**Do this**: List each way the match review's opening paragraph says Mankind's offense got cut short while Taker controlled the first half.

**Selected passage**:
* start *

This kept moving quite steadily, with Taker controlling for the first half but never in a straight line. Mankind would take over for a few shots and get cut off. He'd lose focus and start chasing Bearer. He'd go for a chair only for Taker to get it instead. He'd knock him over the rail only for him to come flying back with a clothesline.
When he did really start to lean on Taker, he couldn't put him away. Taker punched out of the Mandible Claw in a great bit. He'd kick out of everything else and eventually Mankind lost focus again and started to hit himself and slam his head against the turnbuckle. Even then, even as he shot a choke up to stop the second Claw, Taker had to really fight for the comeback and it ended up as a pretty complete experience for everyone watching. A good entry into their series.
ER: I shouldn't be surprised by Foley going this hard on a house show, but seeing it in HD it's shocking how much damage he took in front of a bunch of New Jersey sickos who knew how much of a sicko he was. If you ever look at Foley's schedule over '95-'98 and see a house show match like this, you'll wonder how his body didn't give out the first few months of his WWF schedule. When Foley started in WWF he was still making trips back and forth to Japan, going back and forth to take sick beatings on opposite sides of the globe. I guess his body was just conditioned to it by that point but I was still surprised how hard Taker was laying it in and how bad Foley's bumps got. It's obvious Taker is hitting him hard from the bell, clubbing him hard on the back of the neck and throwing tighter strikes than I associate with 1996 Undertaker.

* end *

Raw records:

* start *

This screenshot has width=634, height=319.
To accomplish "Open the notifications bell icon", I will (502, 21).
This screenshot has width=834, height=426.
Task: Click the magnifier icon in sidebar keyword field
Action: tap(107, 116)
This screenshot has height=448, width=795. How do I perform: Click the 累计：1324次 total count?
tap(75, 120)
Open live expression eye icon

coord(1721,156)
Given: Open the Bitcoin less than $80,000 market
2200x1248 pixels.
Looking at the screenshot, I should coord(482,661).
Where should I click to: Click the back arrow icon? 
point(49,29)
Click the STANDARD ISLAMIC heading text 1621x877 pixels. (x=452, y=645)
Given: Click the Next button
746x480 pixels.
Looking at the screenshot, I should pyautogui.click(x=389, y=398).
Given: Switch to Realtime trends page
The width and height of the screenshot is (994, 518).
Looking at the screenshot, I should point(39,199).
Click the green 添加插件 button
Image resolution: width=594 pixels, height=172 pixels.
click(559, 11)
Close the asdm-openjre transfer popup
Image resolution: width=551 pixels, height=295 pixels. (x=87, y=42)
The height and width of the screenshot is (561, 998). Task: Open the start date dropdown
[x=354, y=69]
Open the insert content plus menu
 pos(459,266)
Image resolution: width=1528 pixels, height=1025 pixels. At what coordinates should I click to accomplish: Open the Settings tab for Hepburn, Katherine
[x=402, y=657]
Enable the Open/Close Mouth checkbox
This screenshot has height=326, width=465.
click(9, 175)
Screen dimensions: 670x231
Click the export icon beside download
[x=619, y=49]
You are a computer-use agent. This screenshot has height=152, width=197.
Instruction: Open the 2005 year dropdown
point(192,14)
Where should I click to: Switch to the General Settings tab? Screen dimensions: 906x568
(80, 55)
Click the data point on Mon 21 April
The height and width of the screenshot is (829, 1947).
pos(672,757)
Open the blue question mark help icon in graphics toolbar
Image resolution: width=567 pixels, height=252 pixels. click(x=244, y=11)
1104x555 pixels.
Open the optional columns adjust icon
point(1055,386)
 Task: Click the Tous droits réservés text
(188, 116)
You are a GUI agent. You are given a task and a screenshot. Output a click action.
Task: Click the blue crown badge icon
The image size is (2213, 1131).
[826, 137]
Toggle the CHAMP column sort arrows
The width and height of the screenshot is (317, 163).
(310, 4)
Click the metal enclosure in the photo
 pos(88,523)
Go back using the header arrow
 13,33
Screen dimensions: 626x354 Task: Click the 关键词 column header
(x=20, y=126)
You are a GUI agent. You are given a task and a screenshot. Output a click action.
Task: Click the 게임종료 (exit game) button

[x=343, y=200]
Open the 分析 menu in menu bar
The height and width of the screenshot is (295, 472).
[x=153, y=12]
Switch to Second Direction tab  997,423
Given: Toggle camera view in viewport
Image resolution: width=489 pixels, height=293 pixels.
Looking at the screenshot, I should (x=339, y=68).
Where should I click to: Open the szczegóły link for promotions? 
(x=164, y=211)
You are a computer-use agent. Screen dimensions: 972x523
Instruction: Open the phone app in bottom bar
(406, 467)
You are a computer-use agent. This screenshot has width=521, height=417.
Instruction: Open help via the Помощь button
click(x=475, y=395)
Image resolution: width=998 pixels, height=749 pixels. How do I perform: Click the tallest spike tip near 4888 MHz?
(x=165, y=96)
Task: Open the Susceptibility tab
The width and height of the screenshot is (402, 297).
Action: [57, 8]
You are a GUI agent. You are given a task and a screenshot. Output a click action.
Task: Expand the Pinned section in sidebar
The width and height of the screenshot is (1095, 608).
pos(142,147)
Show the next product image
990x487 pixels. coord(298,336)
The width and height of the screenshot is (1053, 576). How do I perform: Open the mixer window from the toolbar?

* end *

**Reply to the exercise**:
- Mankind would take over for a few shots and then get cut off.
- He'd lose focus and start chasing Bearer.
- He'd go for a chair, but Taker would get it instead.
- He'd knock Taker over the rail, but Taker would come flying back with a clothesline.